The Society for the History of Collecting
are pleased to invite you on
Monday 29 May at 7pm (CET); 6pm (BST)
for a Zoom lecture delivered by
Flavia De Nicola on the topic of
The Borghese collection at Villa Mondragone in the Seventeenth- and Eighteenth- Century: transfers of art and power between Rome and the Tusculan hills
Interior view of the Red Hall of Villa Mondragone, second half of the 19th Century (?), Fototipia Alterocca - Terni, n. 41539.
Villa Mondragone, Frascati, view of garden and semi-circular water theater, from “Le Fontane delle Ville di Frascati nel Tusculano con li Loro Prospetti”, plate 18 of part 2, etcher: Giovanni Battista Falda, (1643 – 1678), publisher: Giovanni Giacomo De Rossi (1627 – 1691), 1691 or after, etching (27.9 x 40.4 x 3.4) cm, New York, The Metropolitan Museum of Art, Gift of D. W. Langton, transferred from the Library, accession number: 1991.1073.145(34–51).

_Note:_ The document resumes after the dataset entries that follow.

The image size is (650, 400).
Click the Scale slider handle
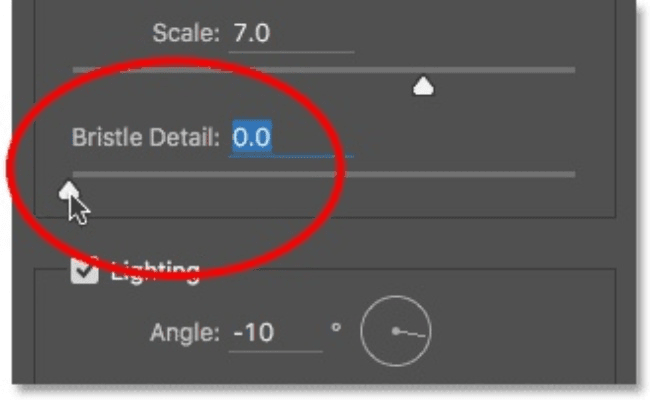click(x=423, y=87)
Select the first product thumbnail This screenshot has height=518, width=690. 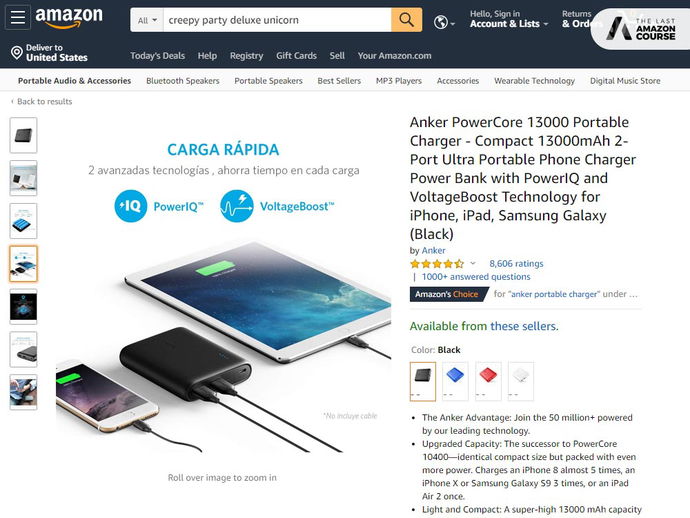tap(23, 135)
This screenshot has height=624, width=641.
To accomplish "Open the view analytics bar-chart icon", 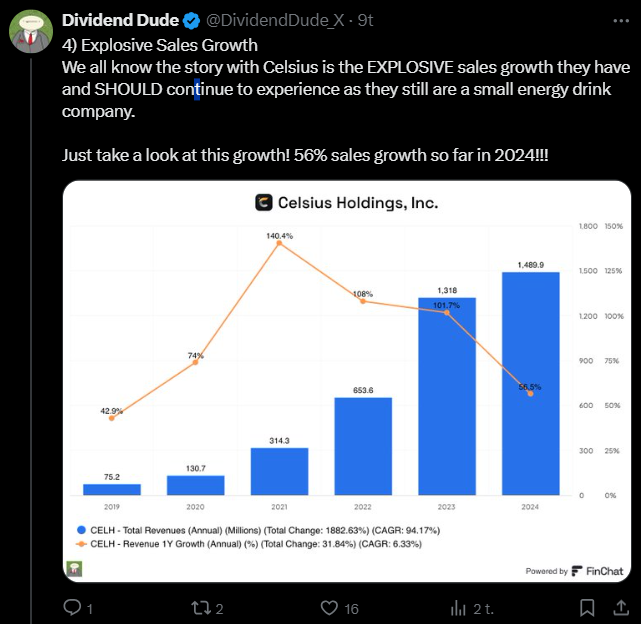I will point(459,607).
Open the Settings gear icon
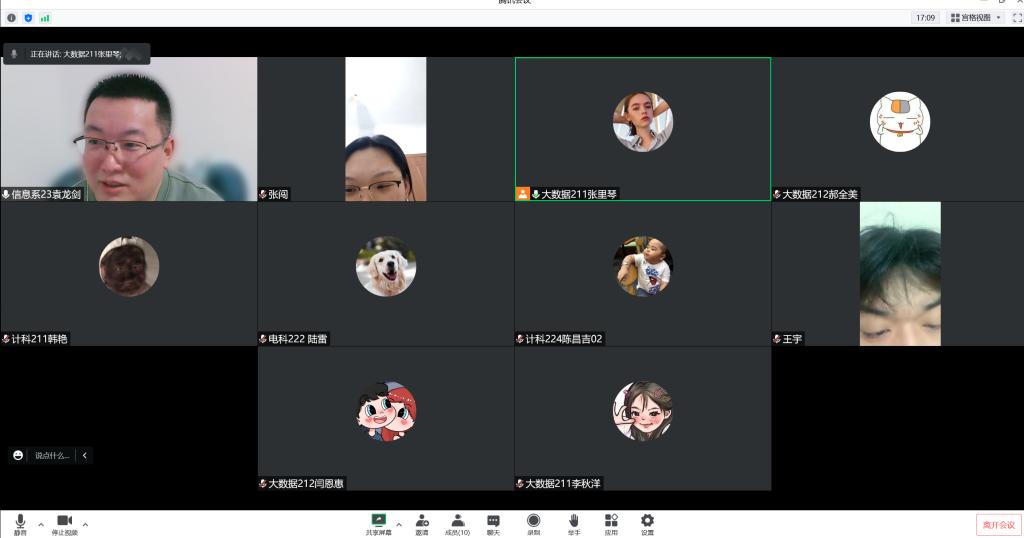This screenshot has width=1024, height=538. (647, 522)
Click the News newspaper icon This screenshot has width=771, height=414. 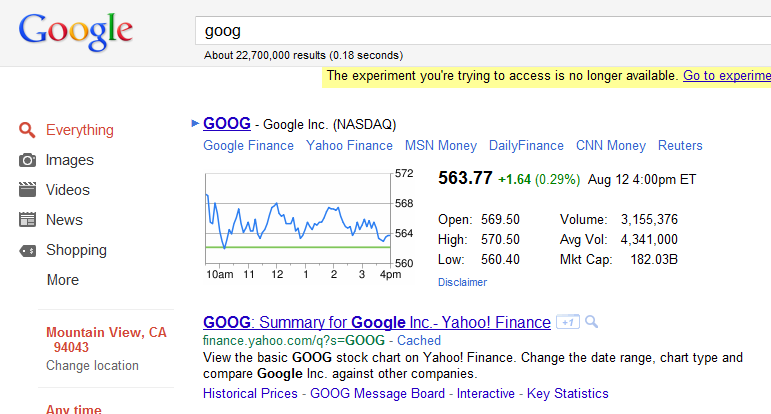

ABSTRACT: This lecture will present an analysis of the collection of paintings and sculptures that the Borghese family displayed at Villa Mondragone on the Tusculan hills, in Rome countryside, in the 17th and 18th Centuries. It will explore how the variable contents and set-up of the art collection reflected the family’s intentions of self-representation of their power.
Basing on unpublished archival documents, primary sources, and a new comprehensive comparison among the Borghese collection inventories, it is possible to identify the pieces once on display at Villa Mondragone, which are currently still housed at the Galleria Borghese, scattered around international museums or dispersed. By focusing on the main patrons of the Borghese family, the change of the collection contents can be traced, especially according to the Cardinal Scipione Caffarelli Borghese’s (1577 – 1633) and the Prince Marcantonio IV Borghese’s (1730 – 1800) respective visions.

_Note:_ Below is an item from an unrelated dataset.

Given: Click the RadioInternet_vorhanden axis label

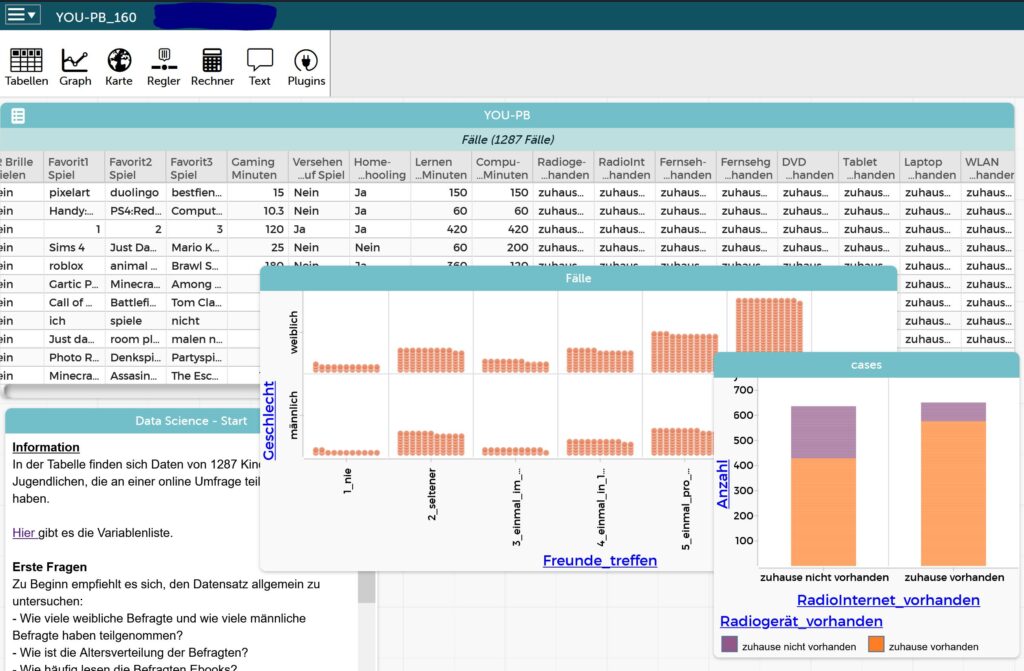Looking at the screenshot, I should pos(888,600).
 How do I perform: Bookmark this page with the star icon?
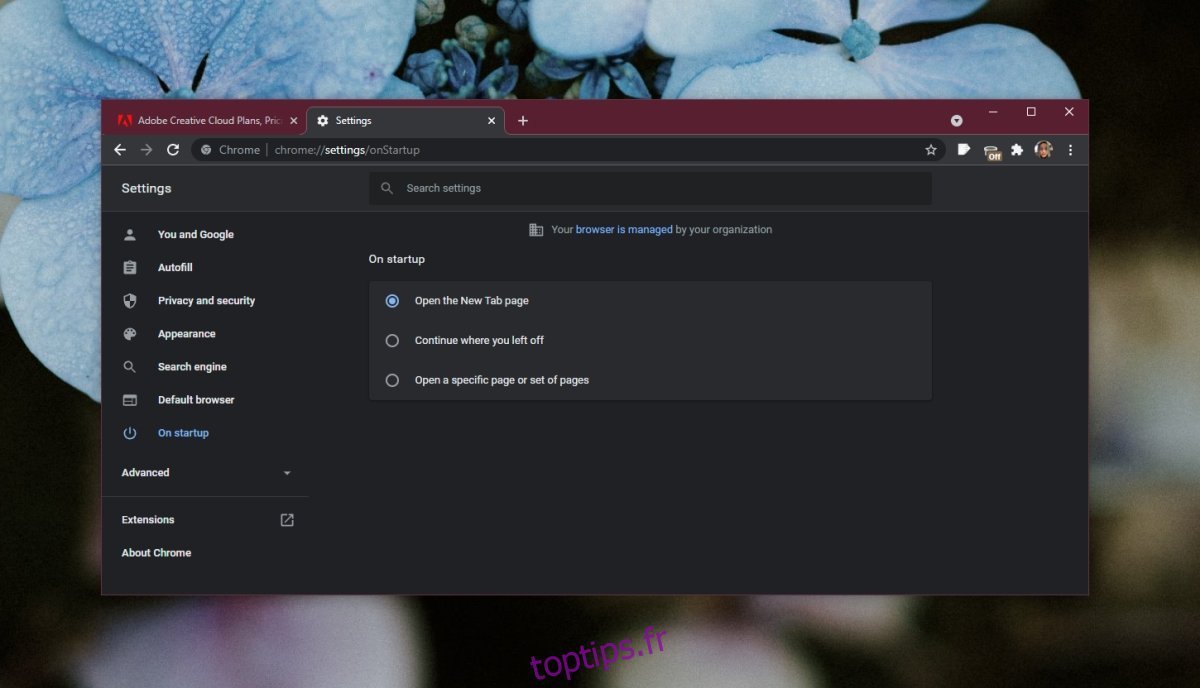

The transfers of the Borghese collection pieces between the collecting seats of the family inside and outside Rome, such as Palazzo Borghese in Campo Marzio, Villa Borghese fuori di Porta Pinciana, and Villa Borghese di Mondragone, serve as signposts, indicating the connection between the family’s collecting projects on one hand, and their political, economic and social projects on the other.
SPEAKER'S BIOGRAPHY: Flavia De Nicola is PhD candidate on the Borghese’s collection and patronage at Villa Mondragone between 1613 and 1865 at the University of Rome Tor Vergata, where she is also Cultore della Materia in Early Modern Art History. Her interests include the history of collecting, as well as the research, inventory and documentation of museum collections, developed at the Vatican Museums (2019-2020), the Ecole du Louvre (2012), and on which she participated in the 67th Annual Meeting of the Renaissance Society of America (2021), and in an interdisciplinary research project at ENEA National Agency (2012). Since 2014, she has been co-founder and author of Milestone Rome art project.